Авиатор в картине Малевича летит мимо хаоса форм, где, как в калейдоскопе, складываются из углов и плоскостей каких-то строений и облачков не то пара, не то дыма разные картины. И только слово «АПТЕКА», разбитое на три строчки (прием футуристической живописи, означающий восприятие при движении, когда целое «читается» по частям), намекает на трагический конец такого путешествия не менее, чем туз треф в левой руке авиатора. Само изображение строится согласно нулевому аркану в гадательных картах Таро (чтобы зритель понял это, на цилиндре авиатора и нарисован соответственно «0»). Этот аркан имеет также название «Безумец», «Шут» или «Дух Эфира». Обычно представляется фигурой человека, не видящего, что летит в пропасть. Карта эта означает ситуацию, когда надо осознать груз своих ошибок и приступить к строительству новой жизни. Ошибками этими могут быть дендизм, распространенный в пародийной форме среди русских футуристов (цилиндры, шарфы, монокли), а также обжорство и чревоугодие (что видно по намеку в изображении вилки и рыбы). В самой композиции также читаются в верхней зоне композиции буква «с» и цифра «2». Если цифру прочесть, то получится «два», а если и добавить отлетевшее «с», то образуется некий намек на «сдваивание», т. е. на двойное прочтение форм и смысла произведения: конкретное и аллегорическое. Работа художника в это время приводит к тому, что он, удваивая, накладывает одни изображения на другие, что непосредственно образует поля смыслов. Идея прибавления форм к форме, смысла к смыслу ему тогда особенно близка. Усложнение является его стихией, но в живописи у такого усложнения может быть предел; ощутив его для своего творчества, Малевич позже отправится в царство упрощения и той простоты форм, которая подразумевает все больше и больше некоего внутреннего смысла.

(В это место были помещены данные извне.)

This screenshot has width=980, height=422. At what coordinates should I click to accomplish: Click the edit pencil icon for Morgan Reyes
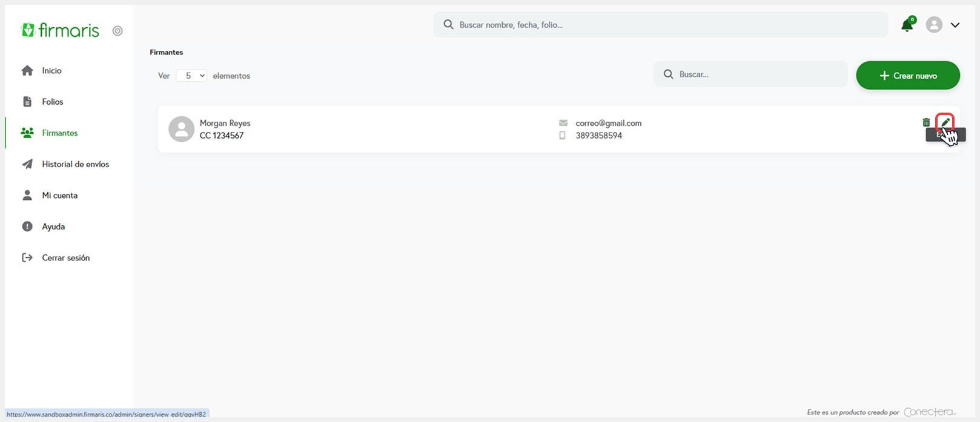click(x=945, y=122)
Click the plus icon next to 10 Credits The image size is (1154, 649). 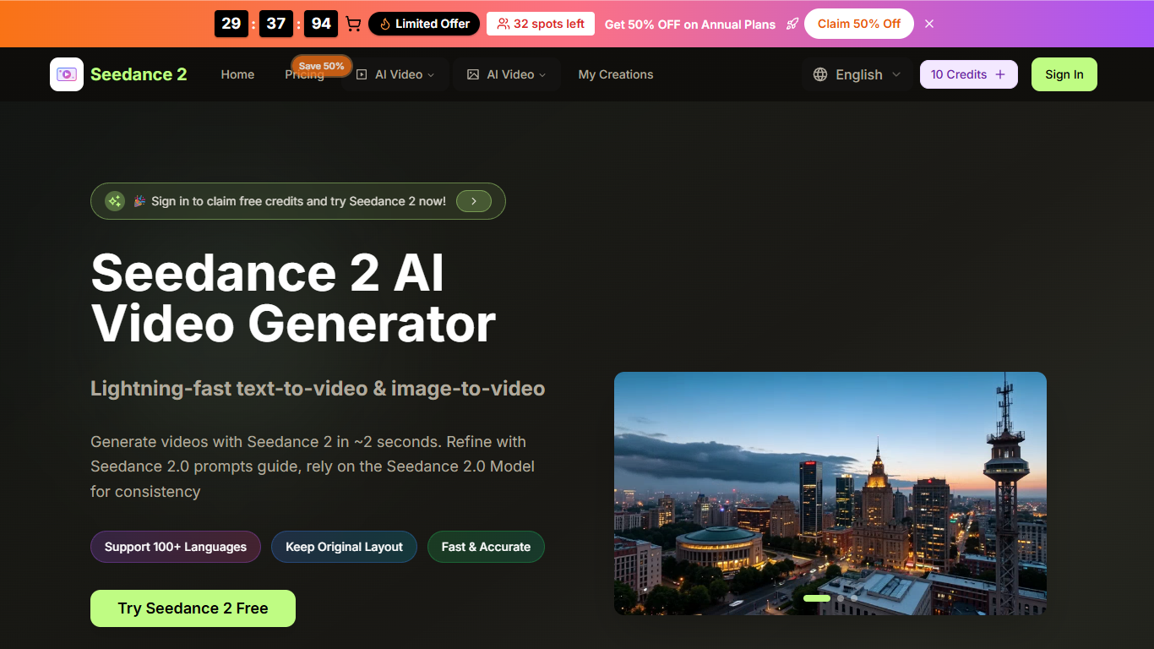tap(1000, 74)
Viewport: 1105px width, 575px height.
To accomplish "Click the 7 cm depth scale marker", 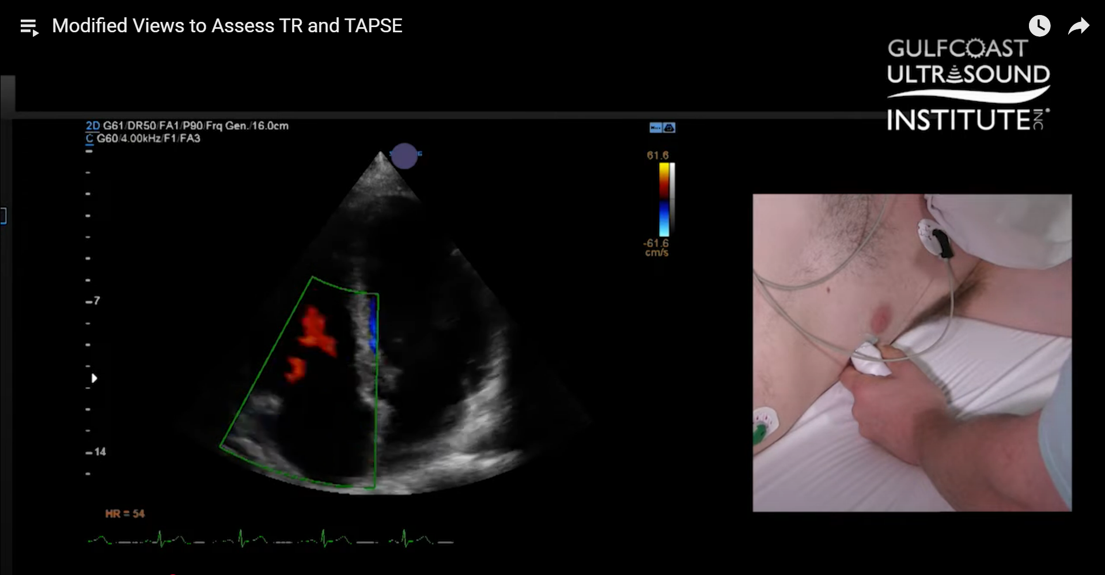I will 93,301.

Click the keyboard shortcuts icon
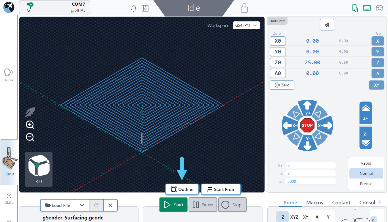click(367, 8)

Намеки на систему карт были распространены в среде русских авангардистов, что видно уже по названию общества «Бубновый валет», а также циклу картин О. Розановой 1912 года с «дамами» и «королями». Само же уподобление современной живописи стилю карт впервые было применено Г. Курбе относительно картины «Олимпия» Э. Мане в 1865 году, а затем стало широкоупотребительным и намекало на условность изображения и его дополнительный аллегорический смысл.

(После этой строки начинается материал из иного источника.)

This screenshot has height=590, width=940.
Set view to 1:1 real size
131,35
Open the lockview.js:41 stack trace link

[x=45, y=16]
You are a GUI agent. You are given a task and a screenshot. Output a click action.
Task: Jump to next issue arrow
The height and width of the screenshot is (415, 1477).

Еще одна судьба человека в цилиндре представлена Малевичем в картине «Англичанин в Москве» с надписью на холсте «Частичное затмение», с которой связана и другая — «Композиция с Джокондой» с такой же надписью (обе 1914 года), что предполагает одновременное восприятия этих двух произведений. Собственно, тут, в «Англичание», — тот же персонаж, что и в «Авиаторе», и «англичанином» он назван исключительно за свой дендизм (т. е. в нарицательном смысле). Он, кроме того, — и боец, и в таком понимании его атрибутами являются сабля и винтовки, он — и «строитель», поэтому за головой и цилиндром видна пила. Более того, он по-прежнему чревоугодник (перед ним рыба и ложка). Однако же путь его предопределен: ему надо преодолеть «частичное затмение» сознания, зажечь свечу веры и найти путь к храму. На этот путь к новой вере намекает и лестница с семью ступенями (само число ступеней означает степень восхождения к Духовному началу; в стихотворении, датируемом 1913 годом, художник писал, что «мир есть лестница мудрости»).

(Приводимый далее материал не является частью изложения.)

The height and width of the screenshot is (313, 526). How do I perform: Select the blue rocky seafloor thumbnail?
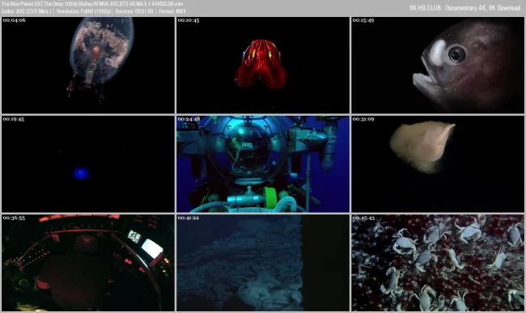click(x=263, y=263)
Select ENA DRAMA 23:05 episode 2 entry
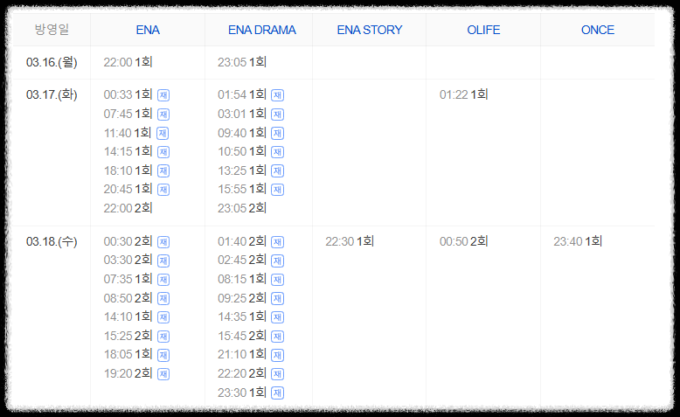The width and height of the screenshot is (680, 417). pyautogui.click(x=242, y=208)
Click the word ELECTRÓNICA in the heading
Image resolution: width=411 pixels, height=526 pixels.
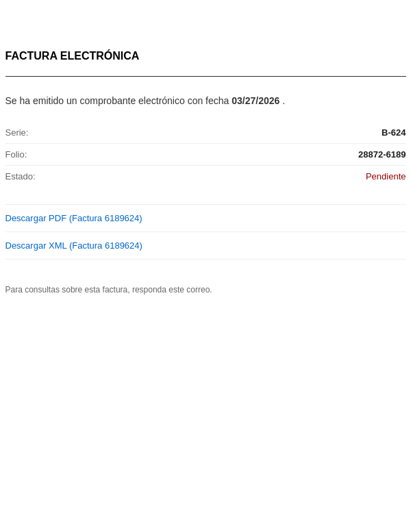(99, 56)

Соответственно и «Композиция с Джокондой» показывает еще одно «затмение» сознания — привязанность к образам традиционного искусства. Чтобы избавиться от его наваждения, Малевич демонстративно крест-накрест красной краской перечеркивает репродукцию с «Моной Лизой». Делает он это дважды: сперва зачеркивает лицо — образ портретности, затем грудь — образ телесности и женской сексуальности (два цветка рядом символически повторяют это двойное действие). И, убрав таким образом Джоконду, художник намекает на то, что освободившееся место не занято, почему он и вклеивает фразу, позаимствованную из газетной рекламы, — «продается квартира в Москве». И тут же на зрителя из глубины наплывают символы новой веры, и в первую очередь черный квадрат (в «Англичанине» он только начинает «вырисовываться» в форме цилиндра).

В рассказе, который представляют картины Малевича, намечен и еще один интригующий ход. Формально он проявляется как борьба форм в стиле синтетического кубизма с разноокрашенными прямоугольниками, а сюжетно — в повествовании о путях современного искусства. Так сюжетно объединены картины «Трамвайная остановка (Дама в трамвае)» 1913 года и «Дама у афишного столба» 1914 года. Незаметно они подводят к мысли, что дама, стоящая на трамвайной остановке и ждущая определенного номера, наконец, изучая афишу, дождалась номера «В» (на картине «Дама у афишного столба» эта буква нарисована преднамеренно большой), т. е. «Трамвая В», отправляющегося на футуристическую выставку (состоявшуюся в 1914 году). Так как среди коллажей (т. е. вклеек) на картине прочитывается надпись «квартира», то это напоминает о только что исполненной близкой к ней «Композиции с Джокондой». Таким образом, видно, как Малевич образует еще один «круг» своих работ 1913—1914 годов. Характерно, что в дальнейшем, выходя к проблемам беспредметной живописи, художник декларативно будет отказываться от внедрения «слов» в картину, ибо они слишком поясняют замысел, слишком делают его конкретным.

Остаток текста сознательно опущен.